Multiple sclerosis (MS) is an inflammatory, demyelinating and neurodegenerative disease of the central nervous system (CNS) with high prevalence in Scotland. There are now effective drugs to prevent/alter inflammation and reduce relapses in MS, however we still have no treatments that effectively prevent neurodegeneration, which is the process that leads to accumulation of permanent disability. The goal of the MS Society Edinburgh Centre for MS Research, University of Edinburgh, is to find strategies and drugs that will protect nerves in MS, which can be moved to optimal clinical trials in MS.

Clinical trials to test drugs for progressive MS are difficult, as neurodegeneration and disability accumulate slowly and are difficult to measure objectively. Current trial imaging outcomes tend to rely on MRI measures of brain atrophy and myelin damage. Such structural imaging, however provides only limited specificity and sensitivity, and does not measure specific cellular and molecular changes of neurodegeneration, or indeed neuroprotection. PET scanning uses radioligands that are molecularly specific and provide sensitivity on a sub-nanomolar level. Synaptic vesicle glycoprotein (SV2A) PET ligands are being used to identify synaptic density in other diseases1. As cortical synaptic loss in MS occurs early2, we hypothesise that SV2A PET may be useful to identify relevant neurodegeneration early, and follow such a process over time.

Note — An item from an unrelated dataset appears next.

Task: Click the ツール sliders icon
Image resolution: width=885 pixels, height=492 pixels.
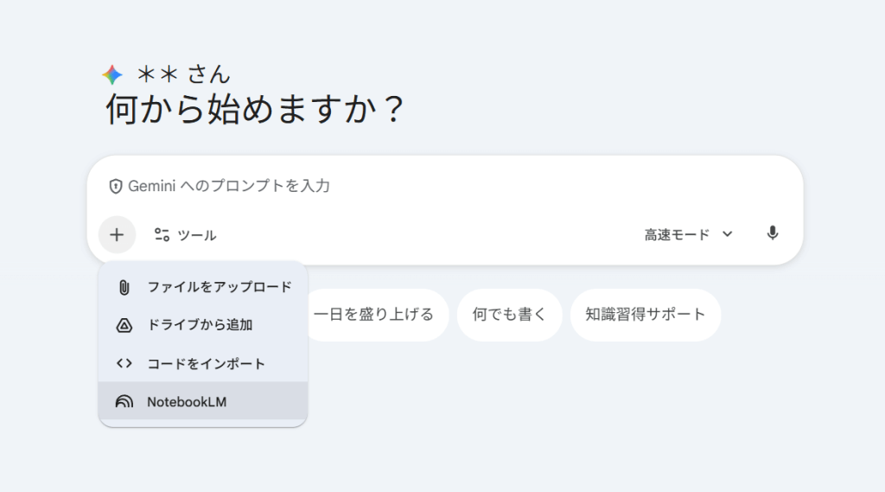Action: 162,234
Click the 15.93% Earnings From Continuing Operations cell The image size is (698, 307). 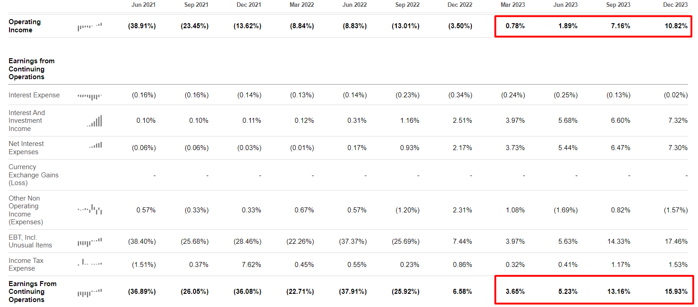[676, 292]
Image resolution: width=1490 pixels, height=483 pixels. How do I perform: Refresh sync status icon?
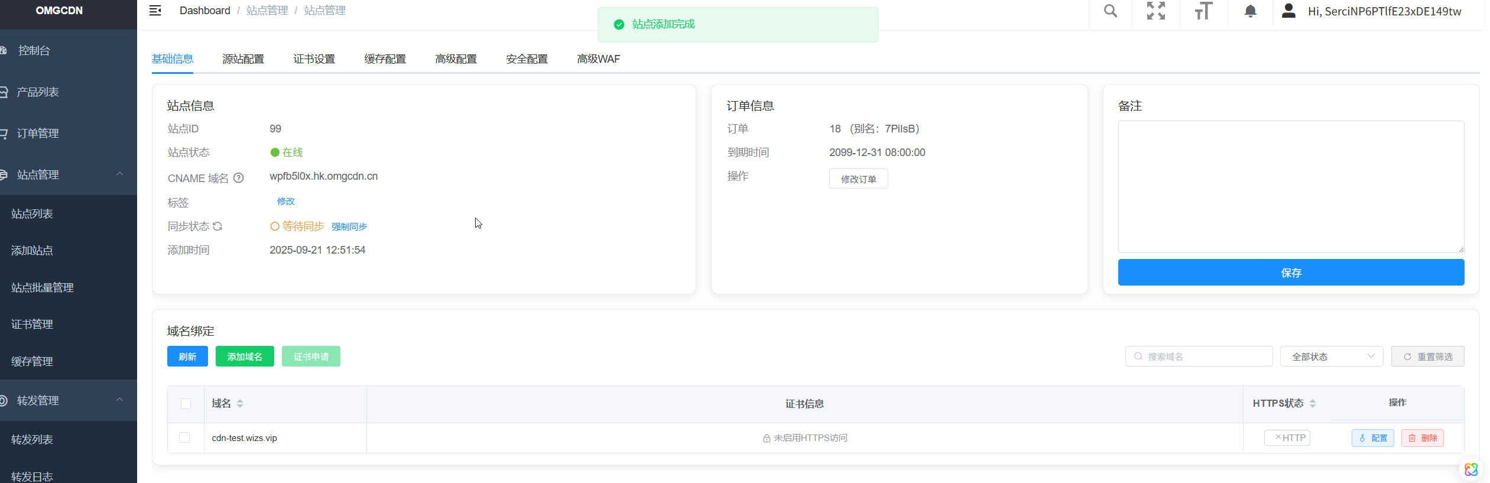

The project will involve testing a new SV2A PET ligand called [18F]MNI11263 for measuring synaptic density on brain tissue sections in whole mouse brain with global (cuprizone) and focal1 cortical demyelination, and finally in vivo in the same mouse models. Neurodegeneration will be compared with and without repair/neuroprotection strategies, to understand the opportunities for detecting neuronal damage and the effects of targeted treatments in MS. Training opportunities include PET ligand chemistry, pre-clinical neuroimaging tissue immunofluorescence/microscopy/image analysis/pathology, in vivo mouse disease modelling, PET methodology and analysis, as well as engagement with people with MS and outreach through the MS Centre.

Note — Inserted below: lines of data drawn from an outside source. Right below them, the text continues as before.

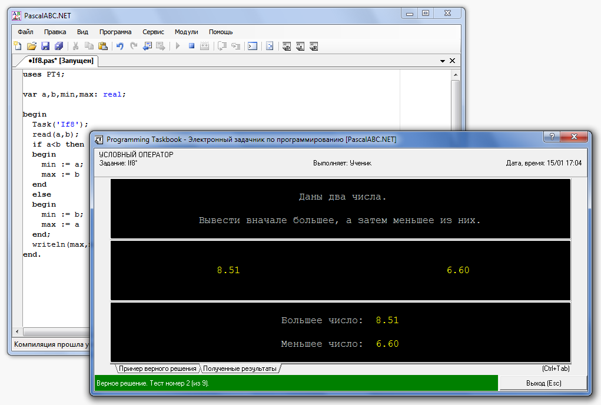Click the Open file folder icon
This screenshot has width=601, height=405.
32,46
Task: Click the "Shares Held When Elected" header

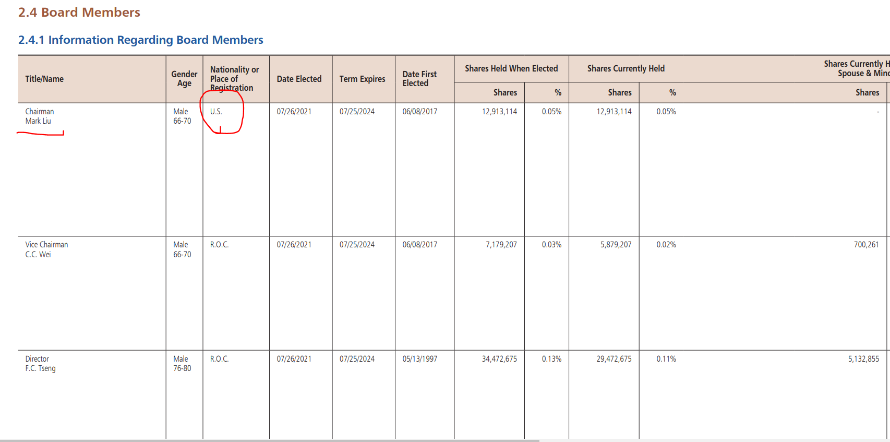Action: coord(511,68)
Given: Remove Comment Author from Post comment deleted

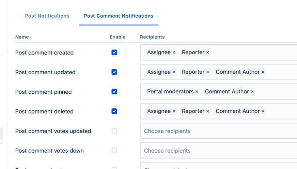Looking at the screenshot, I should (263, 111).
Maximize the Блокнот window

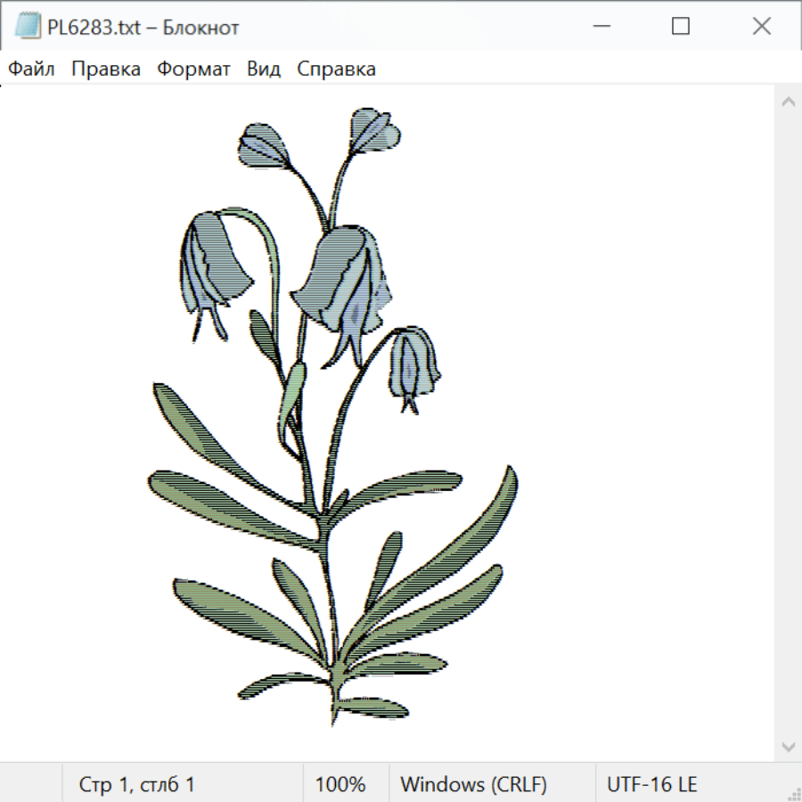(x=681, y=27)
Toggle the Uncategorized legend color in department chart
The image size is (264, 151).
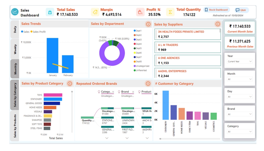(x=135, y=66)
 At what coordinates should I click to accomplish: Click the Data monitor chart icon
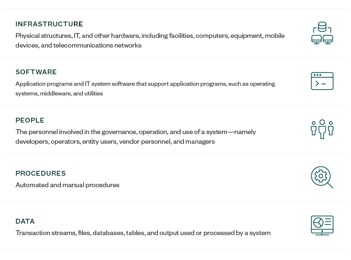point(322,225)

This is one of two opportunities to carry out PhD research and join this mission in our centre. We are seeking students with an excellent undergraduate degree in a biological/neuroscience topic, with some research skills and much motivation and enthusiasm for our research

Applicants must have obtained, or expect to obtain, a first or 2.1 UK honours degree, or equivalent for degrees obtained outside the UK. Applicants must ensure that they meet the eligibility requirements for postgraduate study at the University of Edinburgh.

There are no restrictions on nationality or residency. International applicants should pay particular attention to the English language requirements.

Funding Notes

This project will be funded by a studentship from the College of Medicine and Veterinary Medicine, University of Edinburgh. The studentship includes 3 years stipend at the standard UKRI rate, University of Edinburgh tuition fees, £5000 per year for 3 years for consumables and up to £500 per year for 3 years for travel and conference expenses.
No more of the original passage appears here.